The Zulu commanders had gathered together a massive army, the warriors being deployed into a formation known as the “Buffalo Head.” That is, there was a main central contingent of men, but with two horns to the sides. In this case the distance between the tips of the horns was huge, about five miles. The tactic then was to advance on the enemy, and let the horns wrap around each side, meeting at the rear to cut off any retreat by their opponents. This formation, on its grand scale, is what the British saw from Isandlwana, advancing over the horizon towards them shortly before noon.

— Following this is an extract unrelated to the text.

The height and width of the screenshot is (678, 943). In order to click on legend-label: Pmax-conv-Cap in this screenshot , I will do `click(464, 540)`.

Unlike the British, with their heavy clothes, guns, ammunition, and other equipment, the Zulu soldiers were able to move quickly on foot. Very rapidly most of the British troops who had any chance of escape dashed from them. And then, soon after one o’clock, the eclipse began, as if it were a divine sign to the Zulu that they should massacre the foreigners. At the location of the battlefield, the eclipse reached a maximum at half past two, with two-thirds of the Sun being covered.

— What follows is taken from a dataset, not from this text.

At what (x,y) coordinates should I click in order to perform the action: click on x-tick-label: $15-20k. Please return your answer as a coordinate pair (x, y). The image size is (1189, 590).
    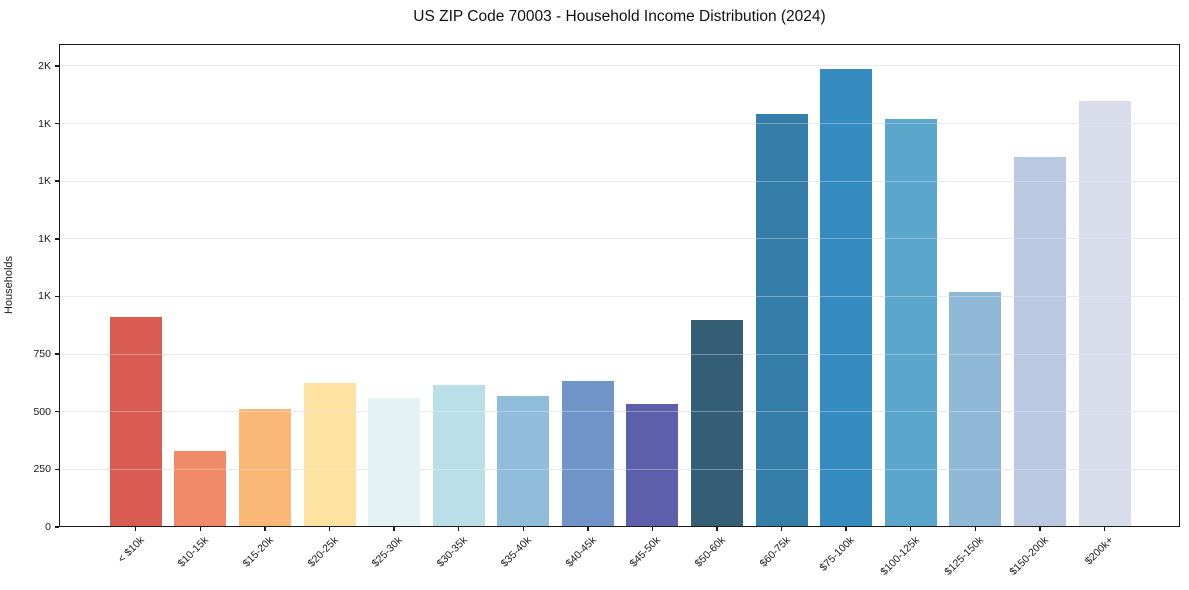
    Looking at the image, I should click on (258, 552).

The significance of the eclipse here is not that it hid part of the Sun, but that it made visible, as a silhouette, part of the Moon.

The Zulu initially did not want to fight because of the bad portent represented by the Moon not being seen at that time in the month. The solar eclipse, paradoxically, made the Moon obvious in the sky, giving great heart to the Africans. The eclipse was still in progress as they stormed down towards the Buffalo River to begin the assault on Rorke’s Drift.

Did the Zulu know in advance about the impending eclipse? Unlike the case of the Shawnee Prophet and the eclipse of 1806, there is no evidence of any prior knowledge on the part of the Africans. The British officers, however, could and should have known about it. If they had studied military history, they would have known that it is often a good thing to avoid an engagement during or soon after an eclipse, of any variety. They might even have used it to their advantage. But that’s not what happened. The Battle of Isandlwana remains one of the worst reverses the British ever suffered, although the role played by the eclipse is often neglected.